Moraes fixou a competência da Corte para processar e julgar os crimes ocorridos nos ataque aos Três Poderes, independentemente de os investigados serem civis ou militares, em 27 de fevereiro. Conforme o magistrado, inexiste “competência da Justiça Militar da União para processar e julgar militares das Forças Armadas ou dos Estados pela prática dos crimes ocorridos em 8/1/2023”.

O tenente-brigadeiro Francisco Joseli Parente Camelo, que assume em 16 de março a presidência do Superior Tribunal Militar (STM), afirmou que Moraes foi “feliz”, e a decisão, “muito bem fundamentada”.

De acordo com a professora Helena da Costa, “a classificação dos crimes militares sempre foi uma sessão jurídica bastante discutida. Nós tivemos, por exemplo, uma discussão longa, sobre quem seria competente para julgar os crimes de homicídio praticados por policial militar contra civil. E aí se estabeleceu que é a Justiça Comum”. Dessa forma, a decisão de Moraes, afirma, “por mais que ela esteja relacionada a esses fatos do dia 8 de janeiro, que são fatos excepcionais, ela não é uma discussão jurídica nova, excepcional”. 

“É uma coisa que reiteradamente a gente vê acontecer no direito, porque surgem muitas dúvidas. Agora, se a decisão dele está correta ou não, tecnicamente, a gente tem vários critérios para analisar se um crime deve ser considerado militar ou não, então quem pratica o crime, onde esse crime é praticado, contra quem nesse crime é praticado”.

Em sua visão, no caso do ataque do 8 de janeiro, embora o crime seja praticado por militar, a vítima não é, e o local do delito não é uma repartição do âmbito militar, então a decisão de Moraes está “harmônica com várias decisões que já vinham sendo tomadas pela nossa jurisprudência”.

O plenário do Supremo ainda vai analisar a decisão monocrática de Moraes, assim como concluir o julgamento sobre a regra que definiu a competência da Justiça Militar para julgar delitos cometidos no exercício das atribuições subsidiárias das Forças Armadas. Neste caso, está em análise a Ação Direta de Inconstitucionalidade (ADI) 5032, protocolada em 2013 pela Procuradoria-Geral da República (PGR). Na ADI, a PGR diz que a redação do artigo 15 da Lei Complementar (LC) 97/1999 ampliou de forma exagerada a competência da Justiça Militar para delitos que não estão relacionados de forma direta às funções tipicamente militares, como a atuação das Forças Armadas em operações para garantia da lei e da ordem (GLO). Dessa forma, pede que seja declarada a inconstitucionalidade de parte do artigo.

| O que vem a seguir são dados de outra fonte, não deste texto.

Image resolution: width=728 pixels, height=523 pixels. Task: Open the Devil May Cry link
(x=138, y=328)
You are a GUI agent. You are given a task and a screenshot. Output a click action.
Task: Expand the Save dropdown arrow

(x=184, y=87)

O relator da ADI é o ministro aposentado Marco Aurélio Mello. Em abril de 2018, ele votou pela improcedência da ação. Segndo Marco Aurélio, explica o STF, “ao estabelecer como atividades militares as desenvolvidas nas GLOs, na defesa civil, no patrulhamento de áreas de fronteira e quando requisitadas pelo TSE, a lei se mantém nos parâmetros fixados pela Constituição”.

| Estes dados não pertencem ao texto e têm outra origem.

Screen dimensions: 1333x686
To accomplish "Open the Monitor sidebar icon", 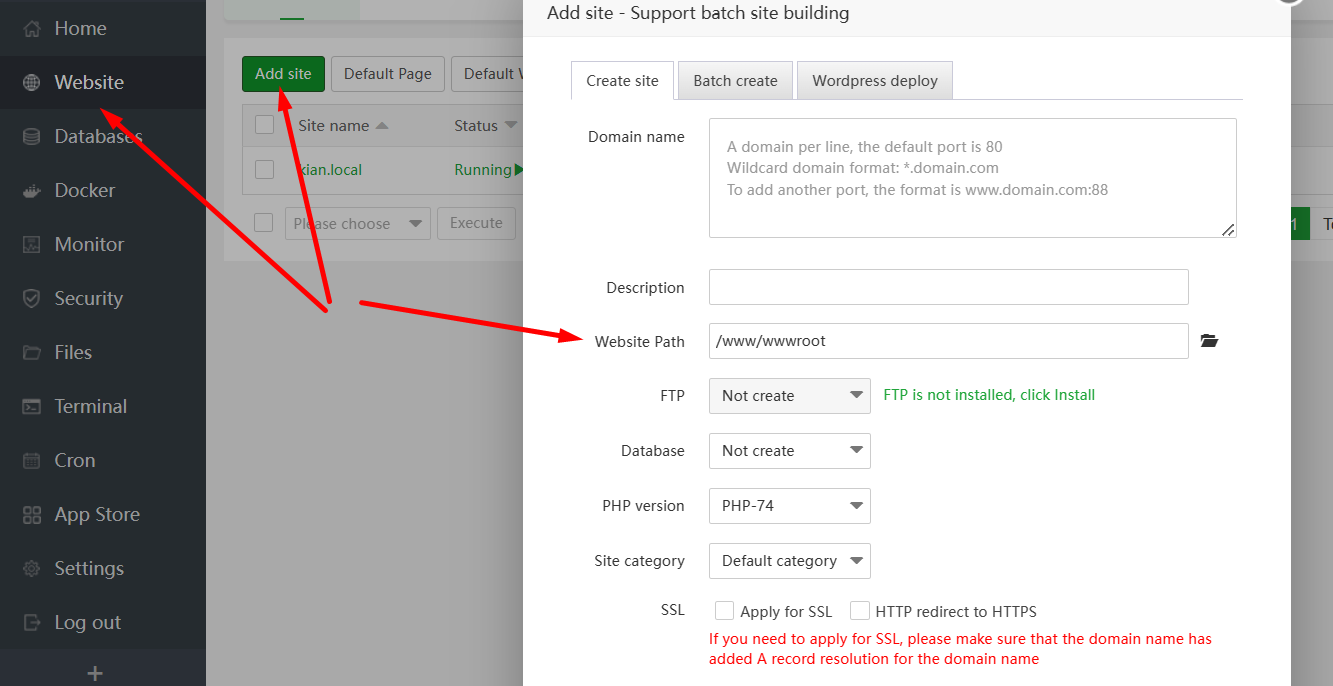I will click(x=32, y=245).
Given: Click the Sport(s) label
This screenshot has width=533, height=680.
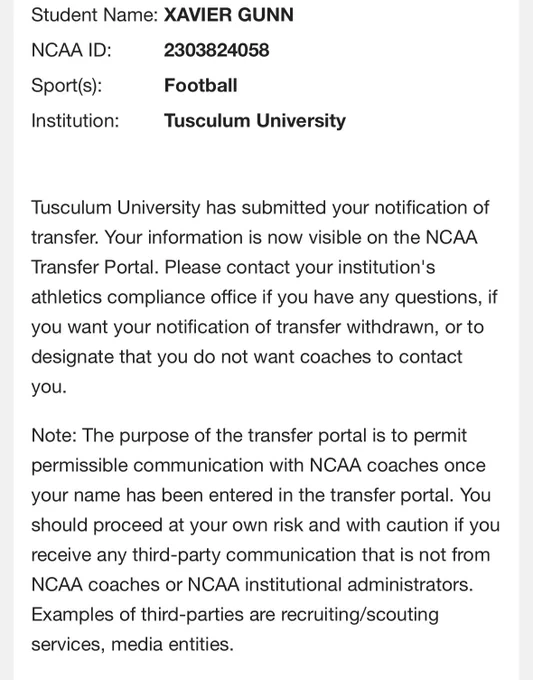Looking at the screenshot, I should (x=67, y=85).
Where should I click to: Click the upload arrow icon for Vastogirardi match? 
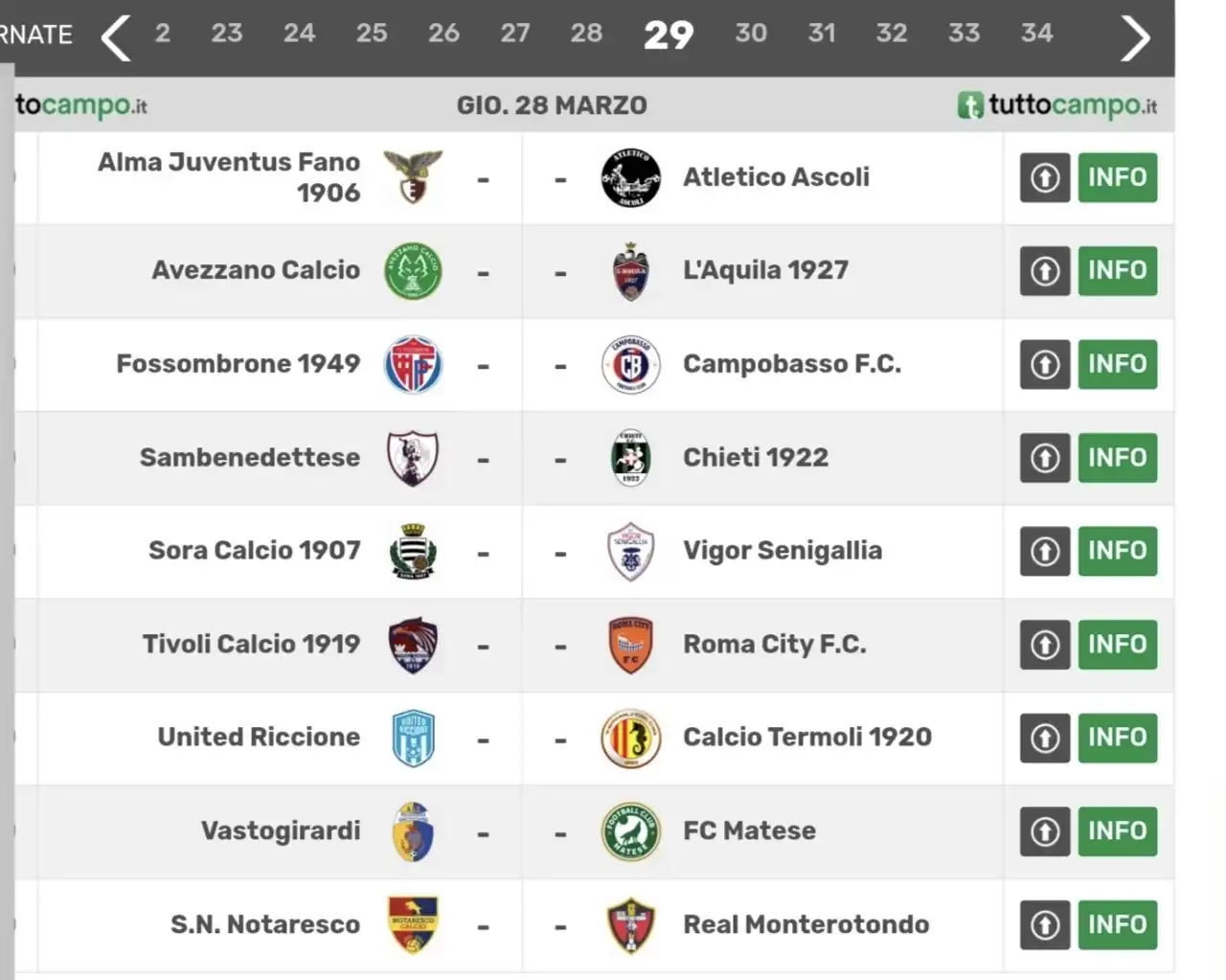1045,832
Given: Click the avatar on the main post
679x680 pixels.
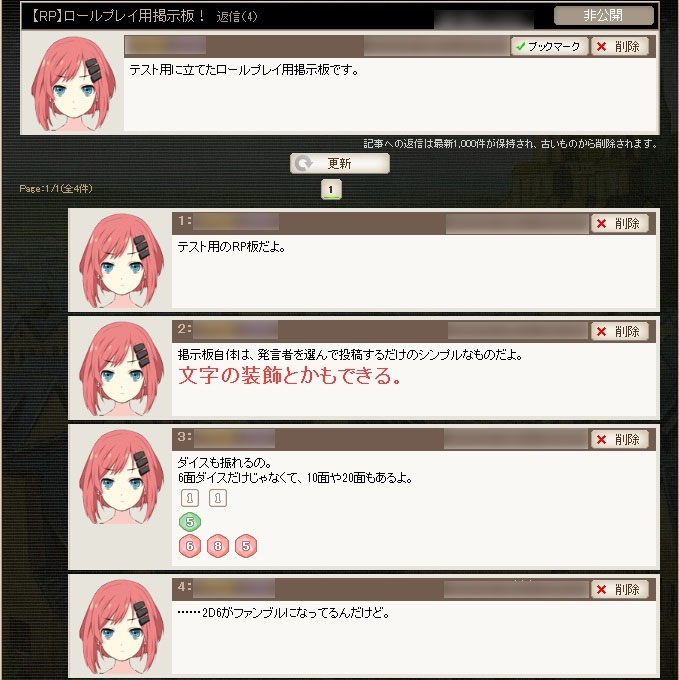Looking at the screenshot, I should (73, 83).
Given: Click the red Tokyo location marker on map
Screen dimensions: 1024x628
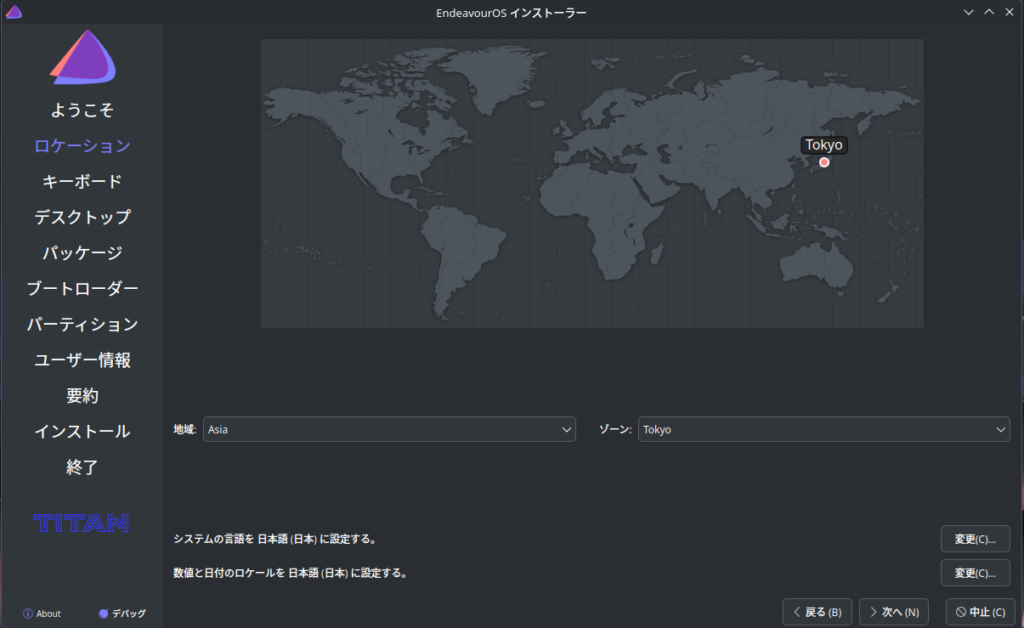Looking at the screenshot, I should click(824, 162).
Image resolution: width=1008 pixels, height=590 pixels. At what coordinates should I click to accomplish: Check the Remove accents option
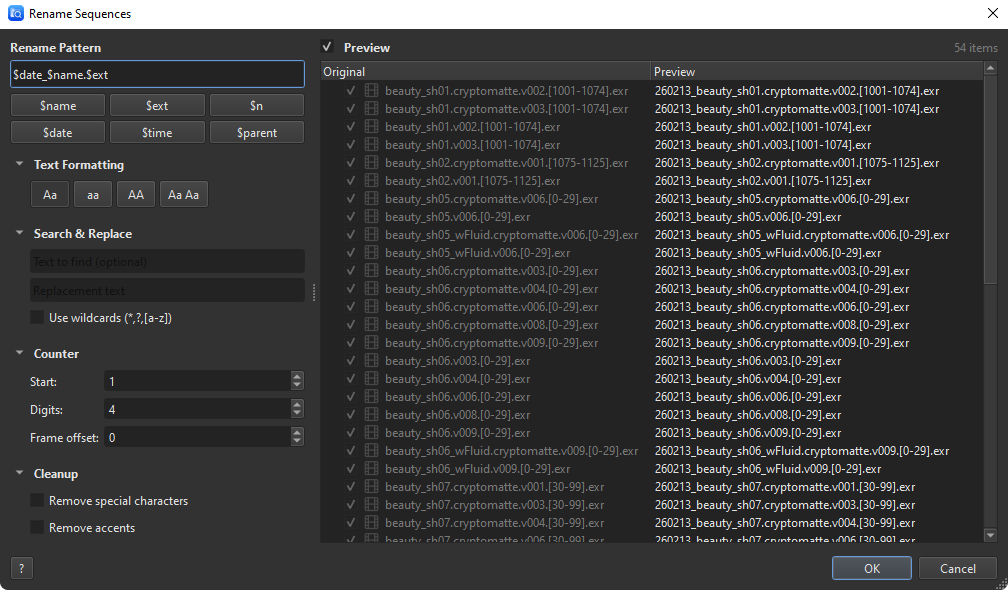(38, 528)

Os ministros Alexandre de Moraes, Luís Roberto Barroso, Luiz Fux e Dias Toffoli acompanharam o relator. Edson Fachin julgou procedente a ADI, e Ricardo Lewandowski, parcialmente procedente. Lewandowski leu o voto na Corte, na 4ª feira (8.mar). Conforme o magistrado, diz o STF, “a norma viola o princípio constitucional da isonomia e cria uma espécie de foro por prerrogativa de função”. Após ler o voto, o julgamento foi suspenso, devido à ausência, no plenário físico, dos ministros Dias Toffoli e Roberto Barroso. Segundo a Corte, a presidente do Supremo, ministra Rosa Weber, “explicou que, como o julgamento estava pautado em sessão virtual e foi deslocado para o plenário físico, é necessário aguardar a presença de todos ministros que já haviam lançado voto, para que possam confirmar ou alterar suas manifestações”.